Выбрать главу

<На полях:> Алтай как колыбель человечества.

25 Марта. Сорочье царство. — «Эн-на сорока! — Эн грач! Только очень редко грачи, очень медленно летят. — Где-нибудь на пути перехватка»…

26 Марта. Всю ночь лил дождь и утром продолжалось.

Курок налево, спуск направо (ручной) (и <1 нрзб.>) — вверху — выучить!

Мирон рассказывал с отличным своим смехом, что Шараповский колхоз распадался с великим боем: три дня мужики бились. «Из-за чего же бились?» — спросил я. «По разным причинам, — ответил Мирон. — Прохор бился из-за овса: когда лошадь сдал в коллектив, то с ней сдал 17 пудов овса, а когда лошадь получил обратно, овес ему не вернули. Как же ему, правда, с лошадью весной в распутицу оставаться без корма?» По разным причинам так бились мужики Шараповского колхоза три дня, а вот где-то в Спас ли Закубежье или у Дмитрия Солунского и посейчас бьются: согнать дались в коллектив, сойтись — сошлись, а разойтись не могут.

* **ЗАПИСИ**
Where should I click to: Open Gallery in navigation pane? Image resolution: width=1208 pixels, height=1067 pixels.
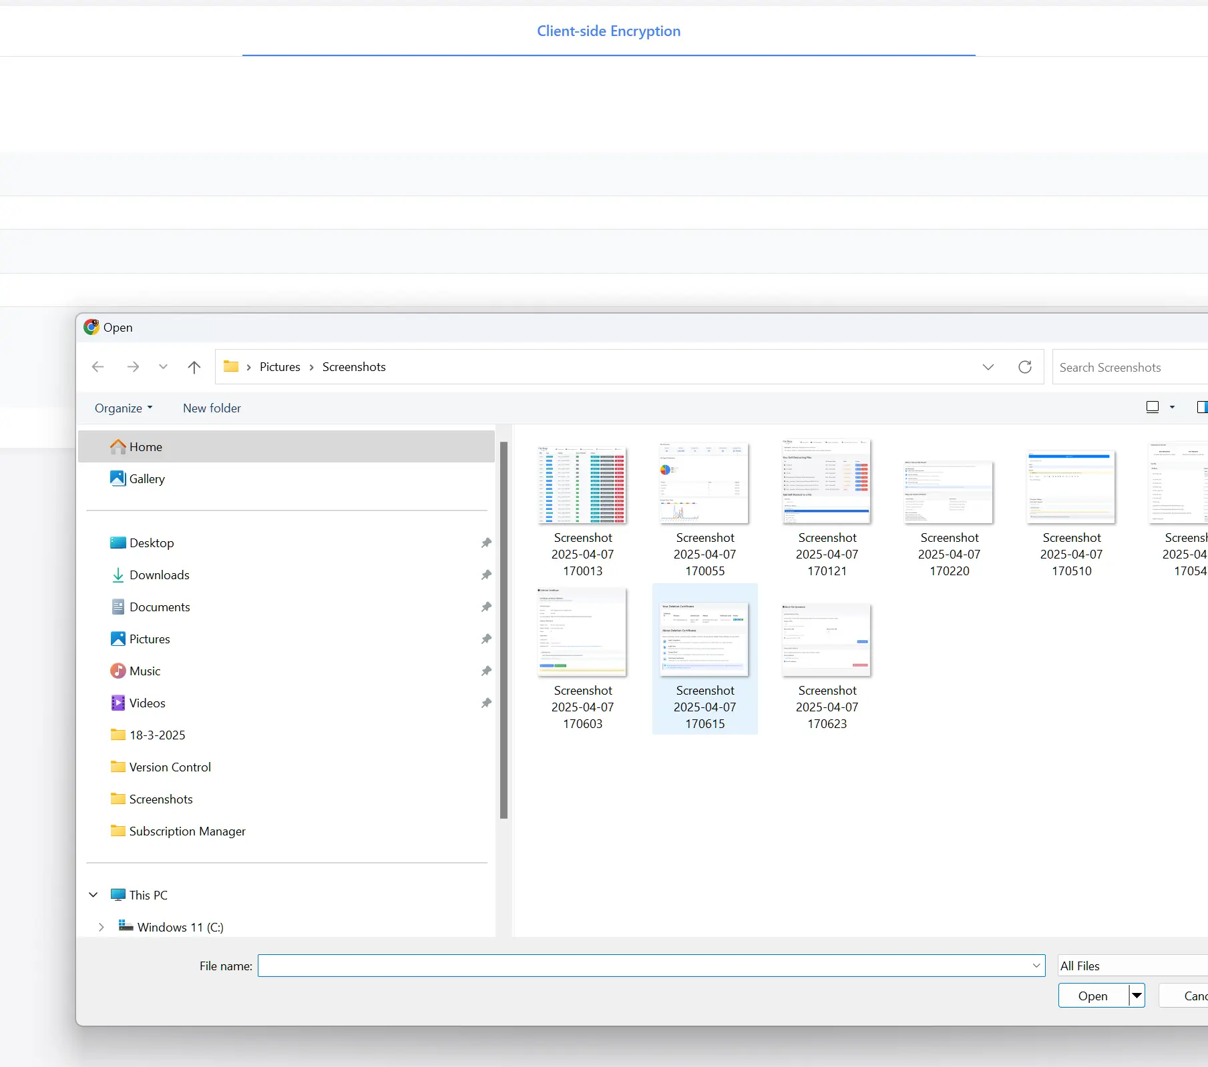click(x=147, y=478)
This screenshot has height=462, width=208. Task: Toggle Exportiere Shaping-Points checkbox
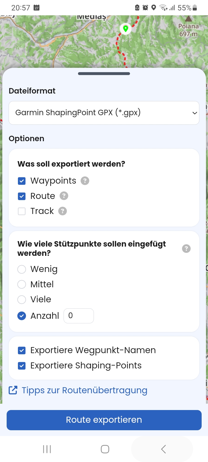[x=22, y=366]
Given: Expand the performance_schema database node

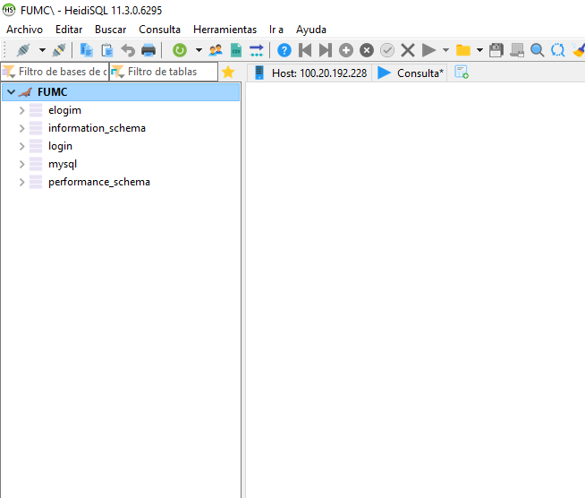Looking at the screenshot, I should coord(22,182).
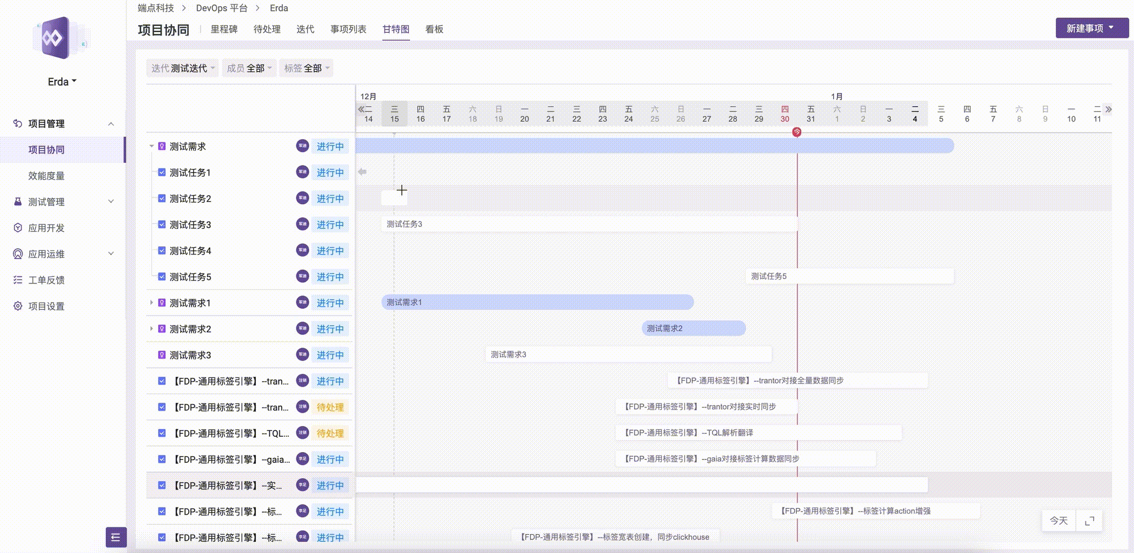Uncheck the first FDP-通用标签引擎 task checkbox

[x=161, y=381]
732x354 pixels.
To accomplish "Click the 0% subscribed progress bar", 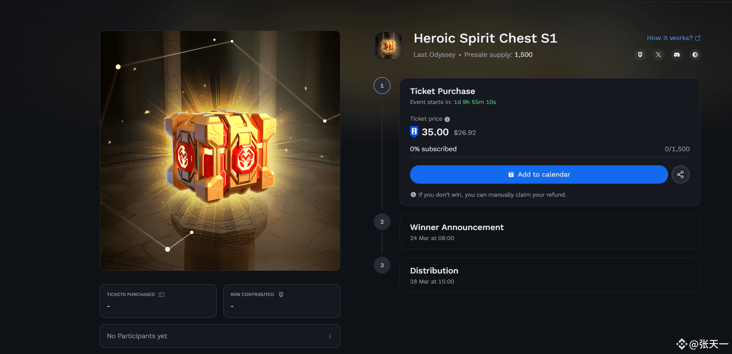I will coord(550,157).
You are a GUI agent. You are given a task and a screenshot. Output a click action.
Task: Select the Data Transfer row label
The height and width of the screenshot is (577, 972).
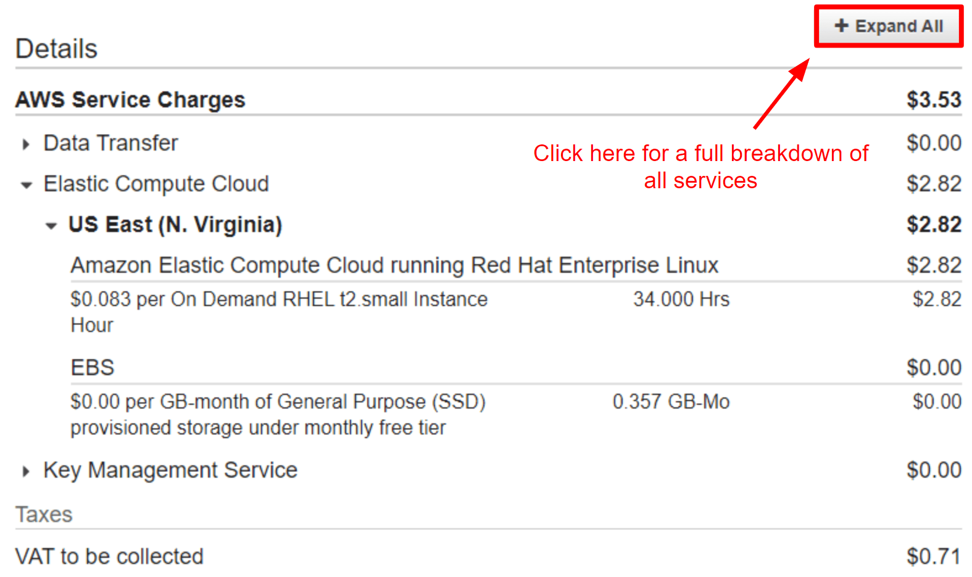tap(110, 143)
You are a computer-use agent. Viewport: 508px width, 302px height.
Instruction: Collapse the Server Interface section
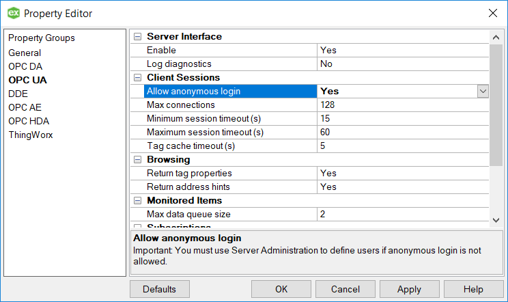[x=137, y=36]
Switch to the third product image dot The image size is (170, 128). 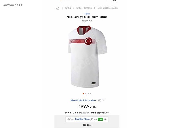[x=88, y=94]
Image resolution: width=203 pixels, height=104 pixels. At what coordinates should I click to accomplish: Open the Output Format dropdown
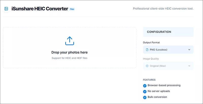coord(168,50)
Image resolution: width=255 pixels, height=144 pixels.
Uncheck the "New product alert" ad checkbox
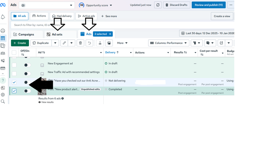(14, 91)
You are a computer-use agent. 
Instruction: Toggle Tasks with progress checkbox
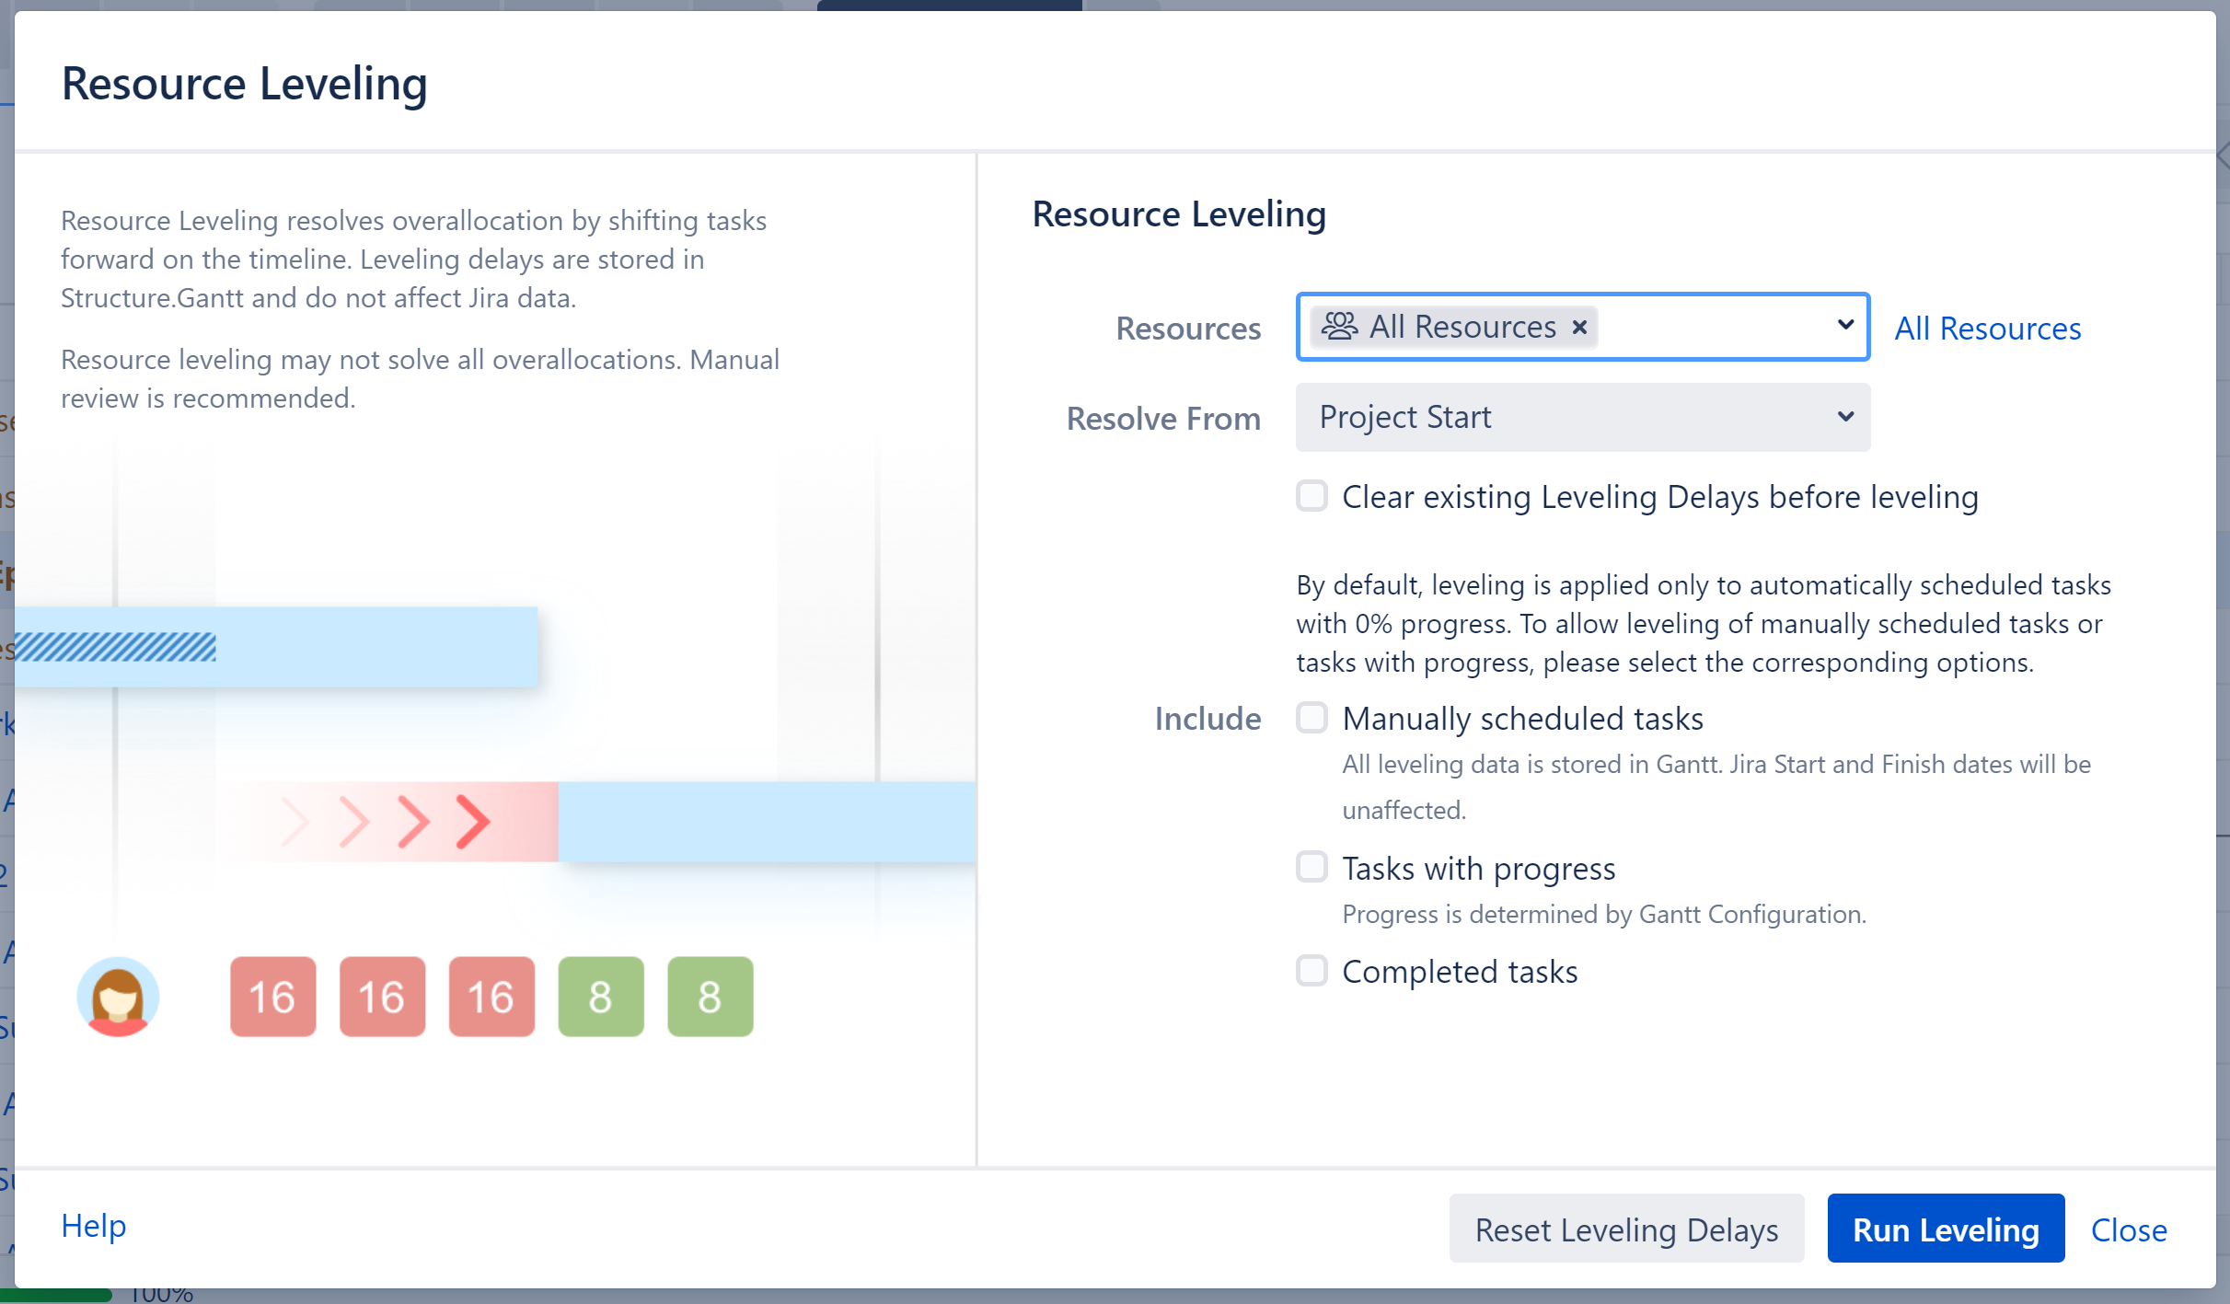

* **ЗАДАНИЯ**
A) Изложите содержание приведённого текста в двух предложениях.
B) Сколько пудов овса, согласно приведённому тексту, Прохор сдал в коллектив вместе с лошадью?
C) Перечислите всех животных и птиц, упомянутых в приведённом тексте.

* **ПОЛНЫЕ РЕШЕНИЯ**
A) В записях от 25 и 26 марта отмечены сороки, редкие медленно летящие грачи и дождь, ливший всю ночь и продолжавшийся утром. Мирон рассказывает, что Шараповский колхоз распадался с великим боем: мужики бились три дня по разным причинам, а Прохор бился из-за того, что ему не вернули сданный вместе с лошадью овёс.

B) 17 пудов.

C) Сорока, грач, лошадь.